Granted, book writer Douglas Carter Beane created enough of a second act that it is now more than a revue without book (Betty Comden and Adolph Green’s contracts expired before the film script was complete). However, one questions the wisdom of adding additional numbers from the Schwartz/Dietz songbook when the film score was already chock-a-block with numerous splendid tunes, including That’s Entertainment,” “Dancing in the Dark,” “By Myself,” “I Love Louisa,” “Louisiana Hayride” and “A Shine on Your Shoes.”
“Louisiana Hayride” didn’t work in the film. For numerous reasons, it still doesn’t work, despite tap choreography by Warren Carlyle and perhaps especially its transfer to Park Avenue in the show within a show, which concerns a Wall Street shoeshine boy who convinces his Southern sweetheart he’s a successful financier.

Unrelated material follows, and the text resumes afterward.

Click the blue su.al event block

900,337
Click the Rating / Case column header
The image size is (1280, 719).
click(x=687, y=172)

The musical’s plot concerns Tony Hunter (Scott Bakula), a bankrupt, has-been film actor that left New York as a youngster and made it big in Hollywood. Classical actor Patrick Page is a tremendous asset as Jeffrey Cordova, a ham Shakespearean actor who decides he wants to stage a musical, then imposes the plot of “Faust” on the frothy, fun book. Brilliantly, Beane commences the show’s action with a scene in which the too-long-of-tooth Cordova plays Hamlet, which leads into the backstage musical number “That’s Entertainment,” as Cordova introduces his musical collaborators to one another.

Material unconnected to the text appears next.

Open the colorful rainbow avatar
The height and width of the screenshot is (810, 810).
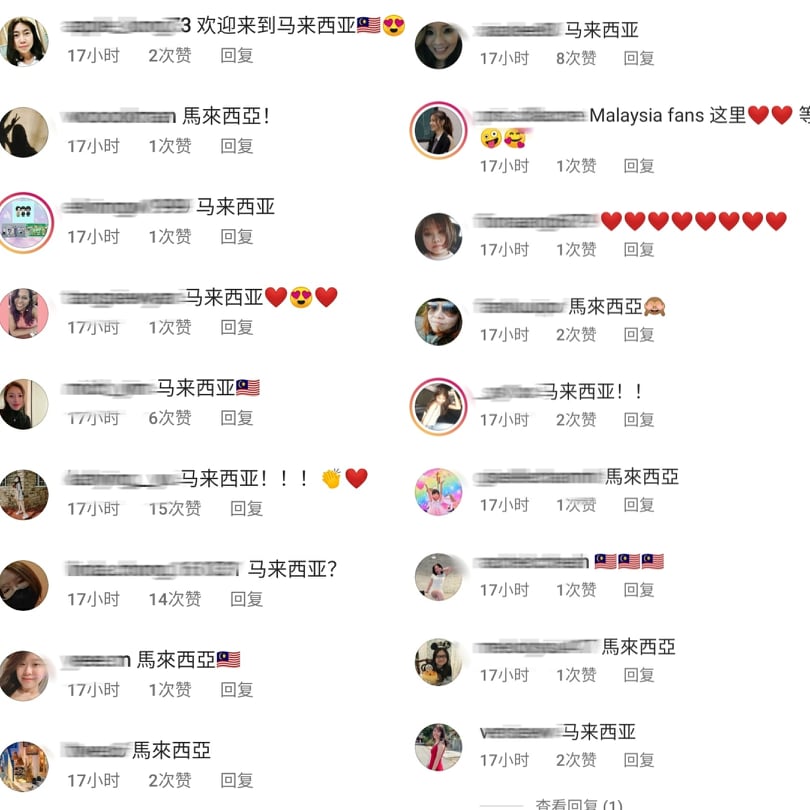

Lily and Lester Martin (Beth Leavel and Adam Heller), whose characters are based on Comden and Green, are the songwriting team; Gabrielle Gerard (Mara Davi) is the leading lady and girlfriend of the pretentious modern dance choreographer Paul Byrd (marvelously hunky Sebastian La Cause), whose work, in one of the show’s funniest lines, is said to be “like Martha Graham without the laughs.” Sweet-voiced Benjamin Howes delivers an affecting portrayal of Jeffrey’s factotum and lover, Hal, a character created for the stage musical.
Leavel and Davi are extraordinary singer/dancers. Particularly admired is Davi’s lustrous lower register and Leavel’s scene with Bakula in which she hopes to rekindle their youthful love affair. Heller’s nebbish, truly good man is appealing. The boys and girls of the singing/dancing ensemble create characters as well as dance and sing exceptionally well, accompanied by a 12-piece band in the pit. Larry Hochman’s orchestration is way too brassy at times.
The first act moves by fits and starts, and the musical waits too long for the now-culminating number “Dancing in the Dark.” In the film it was the Central Park-set number in which film stars Fred Astaire and Cyd Charisse (who played Tony and Gabrielle) unforgettably fell in love.
Likable as Bakula is, he is charged with the unenviable and perhaps impossible task of dispelling our memory of Astaire, his detachment, his moves and his delicious savoir-faire.
With cuts and a few miracles, “Dancing in the Dark” might make it to Broadway.
Before Village News viewed “Dancing in the Dark” March 19, the Old Globe announced an extension through Sunday, April 20. Performances take place at 7 p.m. Sundays, Tuesdays and Wednesdays; 8 p.m. Thursdays through Saturdays; and at 2 p.m. Saturdays and Sundays.